The prime rent remains unchanged at 260 m²/annum yet some letting transactions closed this quarter at prime levels not witnessed since 2007 at around 300/m²/annum. This indicates an existing willingness to pay for premium office space today and should the trend continue, Savills forecasts the prime rent could increase from its current level. Savills notes that completion levels during Q109, including non spec, were low and totalled 25,000 m² of the estimated 385,000 m² total planned for 2010.
On the investment side, Savills notes some major changes have taken place altering the scope of the core market today; a renewed interest in prime development opportunities has returned with developers beginning to envisage the next cycle; prime three/six year leases or multi-let assets, compared to firm requirements for 10 year leases in the same time period last year, are now regaining investor interest whilst lastly and most importantly, debt financing has returned to the market for core assets.

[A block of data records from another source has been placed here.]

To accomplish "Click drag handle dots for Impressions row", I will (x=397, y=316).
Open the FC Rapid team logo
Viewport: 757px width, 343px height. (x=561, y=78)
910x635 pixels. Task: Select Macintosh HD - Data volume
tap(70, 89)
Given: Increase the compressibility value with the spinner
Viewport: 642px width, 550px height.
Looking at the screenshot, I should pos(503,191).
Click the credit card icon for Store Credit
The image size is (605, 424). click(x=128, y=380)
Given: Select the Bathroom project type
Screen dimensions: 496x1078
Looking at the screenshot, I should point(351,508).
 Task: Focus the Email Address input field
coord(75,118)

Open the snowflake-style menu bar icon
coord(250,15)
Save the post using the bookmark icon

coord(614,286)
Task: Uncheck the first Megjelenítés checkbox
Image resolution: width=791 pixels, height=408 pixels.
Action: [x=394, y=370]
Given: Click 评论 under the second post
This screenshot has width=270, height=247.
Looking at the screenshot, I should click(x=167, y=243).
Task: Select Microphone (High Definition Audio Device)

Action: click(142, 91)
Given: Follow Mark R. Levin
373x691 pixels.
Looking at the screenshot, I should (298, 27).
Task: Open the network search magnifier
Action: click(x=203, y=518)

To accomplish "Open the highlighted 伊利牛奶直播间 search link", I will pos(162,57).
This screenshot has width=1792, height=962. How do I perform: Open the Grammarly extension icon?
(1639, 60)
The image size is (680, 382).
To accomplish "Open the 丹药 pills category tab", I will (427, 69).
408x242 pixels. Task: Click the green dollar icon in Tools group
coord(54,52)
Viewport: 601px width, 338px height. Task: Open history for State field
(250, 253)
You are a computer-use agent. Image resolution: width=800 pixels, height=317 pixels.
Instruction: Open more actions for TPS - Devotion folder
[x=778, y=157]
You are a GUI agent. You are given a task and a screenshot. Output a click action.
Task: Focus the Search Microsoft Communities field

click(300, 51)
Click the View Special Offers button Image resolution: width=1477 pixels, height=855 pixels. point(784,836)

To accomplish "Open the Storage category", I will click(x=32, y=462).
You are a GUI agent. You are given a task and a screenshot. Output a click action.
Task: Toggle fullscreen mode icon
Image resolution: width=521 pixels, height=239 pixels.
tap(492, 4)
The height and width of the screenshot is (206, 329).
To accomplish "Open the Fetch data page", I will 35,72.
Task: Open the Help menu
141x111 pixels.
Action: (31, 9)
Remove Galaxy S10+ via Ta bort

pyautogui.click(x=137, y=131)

These recent changes have provoked prime yield compression between Q409 and Q110 on three/six year leases down from 6.75% to 6.5% and for nine year leases down from 5.8% to 5.75% today.
Sheelam Chadha, head of research for Savills Belux, says: "The rebound in the lettings market will certainly boost confidence for 2010 and we expect to see some large letting requirements in the pipeline for the remainder of the year. We do think the positive sentiment will drive investment deals to a larger lot size of 50-100 million but this is an early stage of recovery and we will continue to see caution being exercised."